For the full length of another hour did the trio in the tree have their patience tested. During all that time the “rogue” remained upon the ground, continuing his perambulations around the rock—until he had trodden out a path that resembled the arena of a circus at the close of a night’s performance.

It is not necessary to say that the time hung heavily upon the hands of the spectators—to say nothing of Fritz, who would no doubt have been satisfied with a much shorter programme.

As regards the former, the hour might have been spent less pleasantly than it was; for it so chanced that an interlude was introduced, of so interesting a character to all, but more especially to the naturalist Karl, that for a while the proximity of their savage besieger was forgotten, and they scarcely remembered that they were besieged.

Favoured by the accident of their situation, they became spectators of a scene—one of those scenes only to be viewed amid the wild solitudes of Nature.
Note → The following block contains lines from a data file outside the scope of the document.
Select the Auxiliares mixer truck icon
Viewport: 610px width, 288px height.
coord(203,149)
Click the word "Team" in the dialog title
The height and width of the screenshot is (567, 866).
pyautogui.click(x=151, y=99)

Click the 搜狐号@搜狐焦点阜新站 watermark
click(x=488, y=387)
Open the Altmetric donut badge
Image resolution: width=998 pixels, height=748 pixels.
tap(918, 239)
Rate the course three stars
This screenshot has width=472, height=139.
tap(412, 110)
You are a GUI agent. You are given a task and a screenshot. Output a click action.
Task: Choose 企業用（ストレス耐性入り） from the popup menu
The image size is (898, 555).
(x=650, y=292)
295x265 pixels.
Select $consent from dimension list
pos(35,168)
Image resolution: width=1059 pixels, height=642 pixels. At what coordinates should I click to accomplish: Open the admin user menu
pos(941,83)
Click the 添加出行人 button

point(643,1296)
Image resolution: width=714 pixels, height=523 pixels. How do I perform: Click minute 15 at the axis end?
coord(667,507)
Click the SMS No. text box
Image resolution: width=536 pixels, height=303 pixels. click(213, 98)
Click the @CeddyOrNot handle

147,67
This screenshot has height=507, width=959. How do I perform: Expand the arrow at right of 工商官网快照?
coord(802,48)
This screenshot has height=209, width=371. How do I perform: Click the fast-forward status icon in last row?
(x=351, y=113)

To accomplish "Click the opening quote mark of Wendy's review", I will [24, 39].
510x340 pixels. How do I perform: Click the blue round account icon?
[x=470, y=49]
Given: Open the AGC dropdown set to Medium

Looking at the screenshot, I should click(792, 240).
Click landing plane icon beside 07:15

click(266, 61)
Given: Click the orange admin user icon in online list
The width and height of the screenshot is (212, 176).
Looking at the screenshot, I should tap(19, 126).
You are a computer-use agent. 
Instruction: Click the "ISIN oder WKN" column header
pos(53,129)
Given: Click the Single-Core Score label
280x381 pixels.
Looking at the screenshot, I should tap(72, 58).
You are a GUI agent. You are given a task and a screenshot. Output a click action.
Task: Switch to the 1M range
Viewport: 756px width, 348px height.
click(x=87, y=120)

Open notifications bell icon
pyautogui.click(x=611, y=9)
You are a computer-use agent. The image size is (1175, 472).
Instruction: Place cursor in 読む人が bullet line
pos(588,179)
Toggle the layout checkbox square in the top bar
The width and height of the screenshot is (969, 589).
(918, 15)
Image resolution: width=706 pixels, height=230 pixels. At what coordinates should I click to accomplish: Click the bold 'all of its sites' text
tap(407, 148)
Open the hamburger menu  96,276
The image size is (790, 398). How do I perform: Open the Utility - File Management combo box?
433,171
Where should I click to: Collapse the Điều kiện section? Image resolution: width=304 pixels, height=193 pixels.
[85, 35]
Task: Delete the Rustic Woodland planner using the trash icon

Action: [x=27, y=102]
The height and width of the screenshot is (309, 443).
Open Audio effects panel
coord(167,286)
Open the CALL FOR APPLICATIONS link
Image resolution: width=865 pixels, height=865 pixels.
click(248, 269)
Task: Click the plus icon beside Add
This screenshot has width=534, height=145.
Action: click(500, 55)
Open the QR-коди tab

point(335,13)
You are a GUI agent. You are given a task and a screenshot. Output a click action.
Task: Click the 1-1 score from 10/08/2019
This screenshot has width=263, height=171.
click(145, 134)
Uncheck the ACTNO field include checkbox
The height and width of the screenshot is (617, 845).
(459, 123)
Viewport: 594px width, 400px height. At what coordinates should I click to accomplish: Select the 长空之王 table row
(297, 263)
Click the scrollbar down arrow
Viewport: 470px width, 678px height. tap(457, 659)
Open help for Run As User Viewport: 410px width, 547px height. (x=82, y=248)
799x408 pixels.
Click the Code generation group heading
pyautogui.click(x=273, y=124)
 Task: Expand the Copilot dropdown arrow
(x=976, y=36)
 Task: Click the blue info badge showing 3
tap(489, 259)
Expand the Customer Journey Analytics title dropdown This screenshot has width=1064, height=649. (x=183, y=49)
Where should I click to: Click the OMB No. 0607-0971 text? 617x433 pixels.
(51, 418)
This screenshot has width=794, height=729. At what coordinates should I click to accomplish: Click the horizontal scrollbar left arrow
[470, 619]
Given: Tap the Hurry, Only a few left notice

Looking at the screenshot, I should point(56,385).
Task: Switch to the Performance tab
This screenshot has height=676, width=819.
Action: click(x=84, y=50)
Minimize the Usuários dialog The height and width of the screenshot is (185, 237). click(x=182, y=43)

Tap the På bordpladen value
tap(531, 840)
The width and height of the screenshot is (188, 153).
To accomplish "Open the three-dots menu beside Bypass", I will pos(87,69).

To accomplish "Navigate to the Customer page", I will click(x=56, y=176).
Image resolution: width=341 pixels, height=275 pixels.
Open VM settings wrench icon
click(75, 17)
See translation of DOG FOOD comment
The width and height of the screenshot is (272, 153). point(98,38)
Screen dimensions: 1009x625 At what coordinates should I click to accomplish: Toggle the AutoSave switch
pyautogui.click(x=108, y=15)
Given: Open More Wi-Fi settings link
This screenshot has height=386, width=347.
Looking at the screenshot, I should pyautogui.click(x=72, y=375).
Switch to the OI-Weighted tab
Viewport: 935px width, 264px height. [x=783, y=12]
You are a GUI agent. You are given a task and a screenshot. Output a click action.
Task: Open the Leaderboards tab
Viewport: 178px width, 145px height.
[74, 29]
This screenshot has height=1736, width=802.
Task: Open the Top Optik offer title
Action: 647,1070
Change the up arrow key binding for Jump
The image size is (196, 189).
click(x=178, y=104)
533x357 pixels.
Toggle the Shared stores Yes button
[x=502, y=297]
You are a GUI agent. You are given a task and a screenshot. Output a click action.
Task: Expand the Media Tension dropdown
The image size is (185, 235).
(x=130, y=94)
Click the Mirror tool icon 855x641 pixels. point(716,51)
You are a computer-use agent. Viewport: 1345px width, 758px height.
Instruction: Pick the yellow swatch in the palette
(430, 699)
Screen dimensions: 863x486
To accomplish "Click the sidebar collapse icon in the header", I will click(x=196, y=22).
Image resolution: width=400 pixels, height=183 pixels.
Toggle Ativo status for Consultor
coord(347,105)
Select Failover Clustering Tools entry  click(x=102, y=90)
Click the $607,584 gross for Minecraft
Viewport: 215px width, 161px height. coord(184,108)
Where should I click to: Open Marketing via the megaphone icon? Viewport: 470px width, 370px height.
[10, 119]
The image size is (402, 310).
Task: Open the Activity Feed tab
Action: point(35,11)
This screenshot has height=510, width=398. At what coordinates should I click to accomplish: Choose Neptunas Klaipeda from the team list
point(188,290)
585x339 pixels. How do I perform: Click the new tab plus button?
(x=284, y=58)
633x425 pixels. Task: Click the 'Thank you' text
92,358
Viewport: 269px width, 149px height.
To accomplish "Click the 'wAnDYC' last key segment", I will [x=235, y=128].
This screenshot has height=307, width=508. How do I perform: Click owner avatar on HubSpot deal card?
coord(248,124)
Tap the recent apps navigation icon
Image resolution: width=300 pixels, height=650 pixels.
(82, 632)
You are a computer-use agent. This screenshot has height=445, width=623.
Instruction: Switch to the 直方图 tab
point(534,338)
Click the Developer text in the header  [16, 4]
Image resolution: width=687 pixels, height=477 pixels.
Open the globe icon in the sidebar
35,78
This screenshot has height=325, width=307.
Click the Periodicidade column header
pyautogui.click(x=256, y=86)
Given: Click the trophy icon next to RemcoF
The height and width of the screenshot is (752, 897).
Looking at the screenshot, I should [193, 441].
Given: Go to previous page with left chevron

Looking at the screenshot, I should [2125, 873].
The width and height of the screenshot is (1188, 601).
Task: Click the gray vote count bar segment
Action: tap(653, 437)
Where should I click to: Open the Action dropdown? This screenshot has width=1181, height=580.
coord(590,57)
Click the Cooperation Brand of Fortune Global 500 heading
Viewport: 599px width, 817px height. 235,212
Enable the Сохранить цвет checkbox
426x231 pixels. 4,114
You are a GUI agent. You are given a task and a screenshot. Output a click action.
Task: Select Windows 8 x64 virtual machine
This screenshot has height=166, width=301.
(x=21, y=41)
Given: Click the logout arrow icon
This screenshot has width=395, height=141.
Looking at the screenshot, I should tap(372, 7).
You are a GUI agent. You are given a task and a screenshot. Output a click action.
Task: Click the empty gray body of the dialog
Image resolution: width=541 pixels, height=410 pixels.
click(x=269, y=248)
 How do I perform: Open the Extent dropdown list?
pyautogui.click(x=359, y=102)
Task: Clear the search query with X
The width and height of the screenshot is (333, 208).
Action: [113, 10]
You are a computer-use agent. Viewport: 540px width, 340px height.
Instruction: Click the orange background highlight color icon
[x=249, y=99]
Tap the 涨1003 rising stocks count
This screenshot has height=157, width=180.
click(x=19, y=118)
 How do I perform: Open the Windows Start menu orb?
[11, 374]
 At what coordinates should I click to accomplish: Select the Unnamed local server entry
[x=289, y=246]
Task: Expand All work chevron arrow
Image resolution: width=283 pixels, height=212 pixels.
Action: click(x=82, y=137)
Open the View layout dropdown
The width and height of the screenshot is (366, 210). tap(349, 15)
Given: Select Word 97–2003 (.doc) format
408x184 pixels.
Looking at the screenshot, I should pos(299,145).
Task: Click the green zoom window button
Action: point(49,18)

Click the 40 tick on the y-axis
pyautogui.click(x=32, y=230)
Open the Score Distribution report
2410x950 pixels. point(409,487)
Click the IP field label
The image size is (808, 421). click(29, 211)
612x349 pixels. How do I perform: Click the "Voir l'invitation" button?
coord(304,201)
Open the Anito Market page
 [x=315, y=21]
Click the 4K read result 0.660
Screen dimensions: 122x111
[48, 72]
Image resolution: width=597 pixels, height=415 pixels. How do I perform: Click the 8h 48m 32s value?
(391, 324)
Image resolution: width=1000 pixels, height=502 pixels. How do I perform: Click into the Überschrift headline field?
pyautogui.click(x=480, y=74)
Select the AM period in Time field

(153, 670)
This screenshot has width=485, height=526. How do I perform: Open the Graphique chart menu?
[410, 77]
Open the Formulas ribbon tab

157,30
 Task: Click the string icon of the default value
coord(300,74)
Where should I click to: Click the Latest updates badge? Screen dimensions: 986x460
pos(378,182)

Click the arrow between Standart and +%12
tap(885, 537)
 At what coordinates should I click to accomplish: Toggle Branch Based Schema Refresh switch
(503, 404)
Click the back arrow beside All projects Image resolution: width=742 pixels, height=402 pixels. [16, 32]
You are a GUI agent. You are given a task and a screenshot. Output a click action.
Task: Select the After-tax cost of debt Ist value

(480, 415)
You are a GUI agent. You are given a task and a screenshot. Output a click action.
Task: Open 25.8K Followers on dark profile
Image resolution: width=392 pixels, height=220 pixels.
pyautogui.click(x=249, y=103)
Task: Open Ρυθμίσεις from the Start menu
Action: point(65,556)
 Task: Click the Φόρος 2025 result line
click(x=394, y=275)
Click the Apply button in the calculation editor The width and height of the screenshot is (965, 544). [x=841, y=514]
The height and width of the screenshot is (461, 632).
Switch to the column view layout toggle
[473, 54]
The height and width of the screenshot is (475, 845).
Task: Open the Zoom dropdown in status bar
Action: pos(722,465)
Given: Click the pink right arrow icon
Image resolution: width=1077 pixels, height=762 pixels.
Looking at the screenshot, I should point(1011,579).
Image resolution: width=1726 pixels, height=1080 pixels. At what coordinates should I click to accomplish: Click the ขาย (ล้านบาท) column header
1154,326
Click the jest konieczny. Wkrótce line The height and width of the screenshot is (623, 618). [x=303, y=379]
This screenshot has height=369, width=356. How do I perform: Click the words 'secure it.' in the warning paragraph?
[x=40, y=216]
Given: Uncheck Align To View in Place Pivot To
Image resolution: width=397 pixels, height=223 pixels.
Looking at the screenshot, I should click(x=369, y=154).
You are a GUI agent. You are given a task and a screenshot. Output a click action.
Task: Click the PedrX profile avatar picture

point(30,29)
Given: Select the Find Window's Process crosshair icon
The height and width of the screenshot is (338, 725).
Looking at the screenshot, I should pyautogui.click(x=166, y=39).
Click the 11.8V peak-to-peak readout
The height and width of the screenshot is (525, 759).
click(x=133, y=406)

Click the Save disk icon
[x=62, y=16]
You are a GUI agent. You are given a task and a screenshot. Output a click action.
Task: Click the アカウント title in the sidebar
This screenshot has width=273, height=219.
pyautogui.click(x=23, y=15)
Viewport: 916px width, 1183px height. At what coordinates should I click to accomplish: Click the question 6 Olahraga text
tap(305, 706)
Not far from the tree on which they had found shelter, stood another of equal dimensions, but of an entirely different species. It was a sycamore, as even Caspar, without any botanical skill, could testify. Its smooth bark, piebald with white and green spots, its widely-straggling limbs and leaves, left no doubt about its being one. It was the sycamore, identical with its European congener, the Platanus orientalis.

It is the habit of this fine tree to become hollow. Not only does the lower part of its trunk exhibit the phenomenon of great cavities, but holes are found high up in its main shaft or in the larger limbs.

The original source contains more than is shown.